**What is expected**
Can you convert the listing, from the line containing "will tap(696, 29)." through the line containing "Action: (1022, 658)", into a numbered list with the blank lines dropped?

**Dataset excerpts**
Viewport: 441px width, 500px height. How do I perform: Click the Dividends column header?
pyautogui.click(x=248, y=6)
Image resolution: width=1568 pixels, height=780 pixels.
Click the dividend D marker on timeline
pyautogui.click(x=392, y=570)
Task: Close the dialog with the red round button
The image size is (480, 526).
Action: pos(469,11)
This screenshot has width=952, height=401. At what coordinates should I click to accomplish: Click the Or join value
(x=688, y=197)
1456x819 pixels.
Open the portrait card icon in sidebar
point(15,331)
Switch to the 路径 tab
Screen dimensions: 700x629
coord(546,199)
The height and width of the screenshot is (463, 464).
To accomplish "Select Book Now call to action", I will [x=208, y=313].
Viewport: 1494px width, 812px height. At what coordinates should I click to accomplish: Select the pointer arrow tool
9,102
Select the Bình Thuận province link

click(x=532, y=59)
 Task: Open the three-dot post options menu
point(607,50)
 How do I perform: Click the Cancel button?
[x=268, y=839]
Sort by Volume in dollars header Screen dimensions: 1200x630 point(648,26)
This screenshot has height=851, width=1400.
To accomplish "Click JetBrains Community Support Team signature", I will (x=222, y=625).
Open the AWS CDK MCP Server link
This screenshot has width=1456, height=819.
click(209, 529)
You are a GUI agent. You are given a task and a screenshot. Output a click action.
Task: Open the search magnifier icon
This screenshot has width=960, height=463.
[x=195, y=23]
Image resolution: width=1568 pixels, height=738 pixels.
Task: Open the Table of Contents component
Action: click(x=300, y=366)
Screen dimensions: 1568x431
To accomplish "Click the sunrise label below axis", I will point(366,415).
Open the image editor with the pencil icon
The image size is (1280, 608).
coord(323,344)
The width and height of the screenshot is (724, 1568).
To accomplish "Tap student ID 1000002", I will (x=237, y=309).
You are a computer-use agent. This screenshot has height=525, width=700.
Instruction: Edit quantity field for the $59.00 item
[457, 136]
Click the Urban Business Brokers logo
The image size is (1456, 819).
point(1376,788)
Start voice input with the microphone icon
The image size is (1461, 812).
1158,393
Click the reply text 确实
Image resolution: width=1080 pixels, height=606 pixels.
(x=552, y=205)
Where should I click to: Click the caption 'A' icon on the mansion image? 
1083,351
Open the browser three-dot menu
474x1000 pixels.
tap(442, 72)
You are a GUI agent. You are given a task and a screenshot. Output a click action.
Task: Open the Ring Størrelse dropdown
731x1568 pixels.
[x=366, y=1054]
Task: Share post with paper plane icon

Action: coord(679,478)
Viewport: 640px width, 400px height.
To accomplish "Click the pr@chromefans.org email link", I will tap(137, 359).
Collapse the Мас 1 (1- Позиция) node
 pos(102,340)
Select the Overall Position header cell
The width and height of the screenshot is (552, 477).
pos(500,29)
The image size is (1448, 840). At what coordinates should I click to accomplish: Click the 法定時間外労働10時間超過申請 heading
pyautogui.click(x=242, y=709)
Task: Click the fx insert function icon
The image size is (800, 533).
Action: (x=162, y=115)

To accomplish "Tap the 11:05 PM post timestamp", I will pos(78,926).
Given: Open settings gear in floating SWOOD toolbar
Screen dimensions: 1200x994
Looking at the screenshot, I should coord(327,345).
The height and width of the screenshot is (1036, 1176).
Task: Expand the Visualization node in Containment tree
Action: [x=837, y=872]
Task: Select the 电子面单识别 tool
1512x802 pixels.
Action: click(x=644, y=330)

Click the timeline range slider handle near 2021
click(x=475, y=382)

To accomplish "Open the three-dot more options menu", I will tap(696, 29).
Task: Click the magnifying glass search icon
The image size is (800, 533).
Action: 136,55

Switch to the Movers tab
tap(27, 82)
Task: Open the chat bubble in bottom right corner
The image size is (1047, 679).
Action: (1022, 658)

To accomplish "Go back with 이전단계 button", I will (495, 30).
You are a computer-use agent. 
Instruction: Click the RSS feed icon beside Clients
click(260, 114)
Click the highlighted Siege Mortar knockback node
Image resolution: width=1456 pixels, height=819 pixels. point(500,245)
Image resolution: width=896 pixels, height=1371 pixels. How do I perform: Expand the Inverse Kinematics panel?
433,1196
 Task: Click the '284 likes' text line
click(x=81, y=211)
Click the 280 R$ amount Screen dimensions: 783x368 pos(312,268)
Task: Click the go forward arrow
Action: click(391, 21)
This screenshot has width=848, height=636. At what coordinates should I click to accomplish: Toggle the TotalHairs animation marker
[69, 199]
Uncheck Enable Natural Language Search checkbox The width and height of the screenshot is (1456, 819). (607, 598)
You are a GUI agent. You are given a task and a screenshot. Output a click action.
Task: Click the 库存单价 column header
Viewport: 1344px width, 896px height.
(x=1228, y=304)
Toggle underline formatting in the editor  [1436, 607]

**Exercise result**
1. To accomplish "Open the three-dot more options menu", I will tap(696, 29).
2. Task: Click the magnifying glass search icon
3. The image size is (800, 533).
4. Action: 136,55
5. Switch to the Movers tab
6. tap(27, 82)
7. Task: Open the chat bubble in bottom right corner
8. The image size is (1047, 679).
9. Action: (1022, 658)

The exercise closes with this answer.